(Element and text location data)
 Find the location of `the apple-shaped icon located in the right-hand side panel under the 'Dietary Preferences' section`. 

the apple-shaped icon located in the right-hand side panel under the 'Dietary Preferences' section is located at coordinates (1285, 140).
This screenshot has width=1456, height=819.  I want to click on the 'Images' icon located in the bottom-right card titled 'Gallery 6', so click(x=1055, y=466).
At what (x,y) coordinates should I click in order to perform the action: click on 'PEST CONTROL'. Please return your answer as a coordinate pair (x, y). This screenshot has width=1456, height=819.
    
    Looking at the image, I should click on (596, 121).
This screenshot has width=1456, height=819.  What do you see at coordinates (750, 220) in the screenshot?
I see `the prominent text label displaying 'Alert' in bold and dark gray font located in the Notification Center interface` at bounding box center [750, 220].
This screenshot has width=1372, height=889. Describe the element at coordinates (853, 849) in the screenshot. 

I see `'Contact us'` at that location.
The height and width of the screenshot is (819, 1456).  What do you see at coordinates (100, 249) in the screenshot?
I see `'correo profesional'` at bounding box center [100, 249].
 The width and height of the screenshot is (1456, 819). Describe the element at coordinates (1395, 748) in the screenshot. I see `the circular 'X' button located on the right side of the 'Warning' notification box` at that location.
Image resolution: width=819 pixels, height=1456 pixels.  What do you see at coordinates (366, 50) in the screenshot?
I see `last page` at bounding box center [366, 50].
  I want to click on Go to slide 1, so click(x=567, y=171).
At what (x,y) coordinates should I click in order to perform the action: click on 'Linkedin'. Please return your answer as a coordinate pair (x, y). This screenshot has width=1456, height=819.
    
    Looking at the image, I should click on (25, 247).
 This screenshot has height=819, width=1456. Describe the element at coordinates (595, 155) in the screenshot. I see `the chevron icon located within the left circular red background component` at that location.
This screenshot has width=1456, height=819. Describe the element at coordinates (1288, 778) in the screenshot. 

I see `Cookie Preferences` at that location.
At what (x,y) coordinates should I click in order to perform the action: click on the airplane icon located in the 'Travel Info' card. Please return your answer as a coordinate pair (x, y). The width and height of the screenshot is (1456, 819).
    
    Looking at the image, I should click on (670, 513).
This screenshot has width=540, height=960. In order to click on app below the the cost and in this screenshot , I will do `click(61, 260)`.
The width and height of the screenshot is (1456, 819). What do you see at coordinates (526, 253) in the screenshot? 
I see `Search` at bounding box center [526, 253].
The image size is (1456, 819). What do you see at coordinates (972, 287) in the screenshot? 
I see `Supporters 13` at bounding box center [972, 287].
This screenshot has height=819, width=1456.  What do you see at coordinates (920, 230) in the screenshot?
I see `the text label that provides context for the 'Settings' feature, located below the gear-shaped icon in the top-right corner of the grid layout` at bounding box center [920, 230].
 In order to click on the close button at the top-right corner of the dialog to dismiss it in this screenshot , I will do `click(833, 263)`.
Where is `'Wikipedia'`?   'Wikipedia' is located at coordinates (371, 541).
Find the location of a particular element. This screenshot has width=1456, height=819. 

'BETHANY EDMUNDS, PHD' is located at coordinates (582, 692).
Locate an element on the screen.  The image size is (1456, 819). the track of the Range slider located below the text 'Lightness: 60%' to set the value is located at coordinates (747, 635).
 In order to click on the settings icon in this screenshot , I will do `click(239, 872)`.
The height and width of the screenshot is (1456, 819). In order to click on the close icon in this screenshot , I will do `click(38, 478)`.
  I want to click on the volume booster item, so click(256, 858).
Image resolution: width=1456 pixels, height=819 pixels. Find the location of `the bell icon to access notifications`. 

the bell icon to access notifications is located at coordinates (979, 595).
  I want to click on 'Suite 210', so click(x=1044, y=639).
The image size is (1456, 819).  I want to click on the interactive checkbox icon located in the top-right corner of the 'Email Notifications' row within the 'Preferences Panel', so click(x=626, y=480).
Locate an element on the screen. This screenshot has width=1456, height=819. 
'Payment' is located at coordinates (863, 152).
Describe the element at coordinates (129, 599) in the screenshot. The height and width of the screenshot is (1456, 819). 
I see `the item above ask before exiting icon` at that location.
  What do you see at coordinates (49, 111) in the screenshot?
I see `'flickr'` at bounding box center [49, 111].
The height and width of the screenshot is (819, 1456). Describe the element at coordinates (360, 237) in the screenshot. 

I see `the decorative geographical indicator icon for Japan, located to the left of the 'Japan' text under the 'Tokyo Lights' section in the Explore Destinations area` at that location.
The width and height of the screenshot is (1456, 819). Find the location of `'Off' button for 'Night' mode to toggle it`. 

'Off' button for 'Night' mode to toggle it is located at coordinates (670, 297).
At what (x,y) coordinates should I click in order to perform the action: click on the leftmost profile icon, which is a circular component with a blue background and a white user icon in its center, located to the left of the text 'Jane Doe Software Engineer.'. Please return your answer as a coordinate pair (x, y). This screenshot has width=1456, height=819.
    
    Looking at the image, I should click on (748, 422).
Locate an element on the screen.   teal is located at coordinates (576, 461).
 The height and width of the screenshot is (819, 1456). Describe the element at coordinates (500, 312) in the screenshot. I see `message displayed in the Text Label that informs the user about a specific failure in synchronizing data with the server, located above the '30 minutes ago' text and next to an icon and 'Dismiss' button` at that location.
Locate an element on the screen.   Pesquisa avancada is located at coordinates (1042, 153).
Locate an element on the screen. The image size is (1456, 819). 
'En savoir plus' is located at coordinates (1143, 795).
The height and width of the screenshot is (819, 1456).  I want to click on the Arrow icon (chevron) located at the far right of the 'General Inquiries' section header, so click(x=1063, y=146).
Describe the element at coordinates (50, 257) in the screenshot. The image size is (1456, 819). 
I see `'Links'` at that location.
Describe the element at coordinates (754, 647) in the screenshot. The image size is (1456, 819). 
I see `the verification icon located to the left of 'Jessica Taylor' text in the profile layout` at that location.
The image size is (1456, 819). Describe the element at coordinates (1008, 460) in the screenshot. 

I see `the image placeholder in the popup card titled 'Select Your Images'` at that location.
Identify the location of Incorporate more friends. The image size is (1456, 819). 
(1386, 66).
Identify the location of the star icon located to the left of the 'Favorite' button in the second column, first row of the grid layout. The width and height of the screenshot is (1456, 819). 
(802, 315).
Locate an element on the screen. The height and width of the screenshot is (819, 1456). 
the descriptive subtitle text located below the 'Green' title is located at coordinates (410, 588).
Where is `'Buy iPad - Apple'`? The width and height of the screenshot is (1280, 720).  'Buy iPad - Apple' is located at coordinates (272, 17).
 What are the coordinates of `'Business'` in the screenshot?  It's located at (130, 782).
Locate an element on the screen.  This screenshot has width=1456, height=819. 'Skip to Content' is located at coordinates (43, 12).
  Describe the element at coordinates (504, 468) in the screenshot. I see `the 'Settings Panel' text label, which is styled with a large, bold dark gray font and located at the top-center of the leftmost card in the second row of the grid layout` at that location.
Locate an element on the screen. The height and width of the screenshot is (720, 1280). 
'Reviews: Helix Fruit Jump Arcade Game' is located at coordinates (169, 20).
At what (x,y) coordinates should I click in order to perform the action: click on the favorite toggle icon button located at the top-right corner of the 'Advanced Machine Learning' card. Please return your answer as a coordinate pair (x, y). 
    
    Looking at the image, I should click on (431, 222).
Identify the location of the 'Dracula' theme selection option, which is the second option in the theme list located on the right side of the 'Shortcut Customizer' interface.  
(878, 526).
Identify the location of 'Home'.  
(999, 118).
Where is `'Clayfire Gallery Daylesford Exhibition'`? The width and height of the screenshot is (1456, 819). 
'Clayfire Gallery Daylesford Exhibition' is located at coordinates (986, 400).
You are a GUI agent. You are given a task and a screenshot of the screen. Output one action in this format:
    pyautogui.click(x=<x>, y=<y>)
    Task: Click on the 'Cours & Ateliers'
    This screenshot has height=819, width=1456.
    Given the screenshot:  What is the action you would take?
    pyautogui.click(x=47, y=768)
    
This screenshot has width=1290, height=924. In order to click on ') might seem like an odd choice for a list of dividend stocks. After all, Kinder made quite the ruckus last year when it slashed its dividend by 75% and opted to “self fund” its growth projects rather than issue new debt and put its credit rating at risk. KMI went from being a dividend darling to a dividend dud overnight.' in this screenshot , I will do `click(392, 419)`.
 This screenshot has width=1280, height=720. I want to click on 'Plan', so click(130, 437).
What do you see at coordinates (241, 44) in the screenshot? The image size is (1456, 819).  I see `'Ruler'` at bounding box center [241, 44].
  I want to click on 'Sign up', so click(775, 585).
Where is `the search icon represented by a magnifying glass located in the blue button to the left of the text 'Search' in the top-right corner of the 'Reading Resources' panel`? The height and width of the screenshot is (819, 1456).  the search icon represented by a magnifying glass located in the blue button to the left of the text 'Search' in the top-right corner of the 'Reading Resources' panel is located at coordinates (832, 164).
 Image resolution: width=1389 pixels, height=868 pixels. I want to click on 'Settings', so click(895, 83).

TO BE DONE: Copy out verbatim every line from the one containing "Image resolution: width=1456" to the one containing "coordinates (863, 152).", with both of those lines included.

OUTPUT OF THE TASK:
Image resolution: width=1456 pixels, height=819 pixels. Find the location of `the bell icon to access notifications`. 

the bell icon to access notifications is located at coordinates (979, 595).
  I want to click on 'Suite 210', so click(x=1044, y=639).
The image size is (1456, 819).  I want to click on the interactive checkbox icon located in the top-right corner of the 'Email Notifications' row within the 'Preferences Panel', so click(x=626, y=480).
Locate an element on the screen. This screenshot has width=1456, height=819. 
'Payment' is located at coordinates (863, 152).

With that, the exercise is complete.